A lot of the controversy surrounding string theory is due to the absence of any meaningful way to test for the existence of the tiny one-dimensional filaments. But now, researchers at the University of California, San Diego, Carnegie Mellon University, and the University of Texas at Austin believe they can test at least part of this controversial theory.

Writing in the journal Physical Review Letters L, the scientists describe how measurements of high-energy particle collisions could reveal the elusive strings. They contend that those collisions will be observable at the Large Hadron Collider (LHC), a subatomic particle accelerator scheduled to be operating later this year at the European Laboratory for Particle Physics (CERN). "Our work shows that, in principle, string theory can be tested in a non-trivial way," explained Carnegie Mellon's Ira Rothstein.

Their proposed test is based on how W bosons scatter in high-energy particle collisions. W bosons are special because they carry a property called the weak force, which provides a fundamental way for particles to interact with one another. "The beauty of our test is the simplicity of its assumptions," explained Grinstein of the University of California. "The canonical forms of string theory include three mathematical assumptions - Lorentz invariance [the laws of physics are the same for all uniformly moving observers], analyticity [a smoothness criteria for the scattering of high-energy particles after a collision] and unitarity [all probabilities always add up to one]. Our test sets bounds on these assumptions."

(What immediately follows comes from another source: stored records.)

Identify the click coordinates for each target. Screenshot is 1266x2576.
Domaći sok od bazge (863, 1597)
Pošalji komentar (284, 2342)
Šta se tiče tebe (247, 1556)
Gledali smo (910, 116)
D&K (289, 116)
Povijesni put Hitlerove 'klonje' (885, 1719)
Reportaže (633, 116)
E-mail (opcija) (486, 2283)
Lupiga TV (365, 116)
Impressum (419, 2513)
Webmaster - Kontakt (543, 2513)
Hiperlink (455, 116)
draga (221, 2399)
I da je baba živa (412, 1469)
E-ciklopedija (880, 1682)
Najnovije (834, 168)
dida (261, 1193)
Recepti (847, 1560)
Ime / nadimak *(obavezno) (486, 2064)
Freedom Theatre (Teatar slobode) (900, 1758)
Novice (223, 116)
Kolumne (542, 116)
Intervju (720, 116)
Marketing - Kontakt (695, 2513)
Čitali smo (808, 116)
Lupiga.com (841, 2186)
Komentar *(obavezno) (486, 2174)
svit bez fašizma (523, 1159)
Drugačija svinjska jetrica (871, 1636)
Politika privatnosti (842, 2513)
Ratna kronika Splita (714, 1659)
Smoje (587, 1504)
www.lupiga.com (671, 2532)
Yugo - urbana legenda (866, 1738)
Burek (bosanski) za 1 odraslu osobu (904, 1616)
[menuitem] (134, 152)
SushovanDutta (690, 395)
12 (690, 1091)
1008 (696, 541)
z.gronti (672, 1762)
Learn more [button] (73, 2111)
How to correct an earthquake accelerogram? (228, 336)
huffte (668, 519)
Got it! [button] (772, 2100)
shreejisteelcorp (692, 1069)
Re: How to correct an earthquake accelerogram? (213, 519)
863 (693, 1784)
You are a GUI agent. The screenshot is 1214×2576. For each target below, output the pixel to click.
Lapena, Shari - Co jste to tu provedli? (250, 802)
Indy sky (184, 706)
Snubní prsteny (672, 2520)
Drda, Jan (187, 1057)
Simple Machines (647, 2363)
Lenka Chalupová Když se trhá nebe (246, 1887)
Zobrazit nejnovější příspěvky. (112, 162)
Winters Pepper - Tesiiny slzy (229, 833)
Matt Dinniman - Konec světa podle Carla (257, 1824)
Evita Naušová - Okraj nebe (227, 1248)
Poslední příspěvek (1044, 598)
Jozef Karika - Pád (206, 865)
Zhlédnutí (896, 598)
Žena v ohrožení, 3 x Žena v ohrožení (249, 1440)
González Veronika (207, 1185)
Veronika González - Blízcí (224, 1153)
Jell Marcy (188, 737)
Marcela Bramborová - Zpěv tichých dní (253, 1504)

If the test does not find what the theory predicts about W boson scattering, it would be evidence that one of string theory's key mathematical assumptions would be proven impossible. "If the bounds are satisfied, we would still not know that string theory is correct," said co-researcher Jacques Distler. "But, if the bounds are violated, we would know that string theory, as it is currently understood, could not be correct. At the very least, the theory would have to be reshaped in a highly nontrivial way."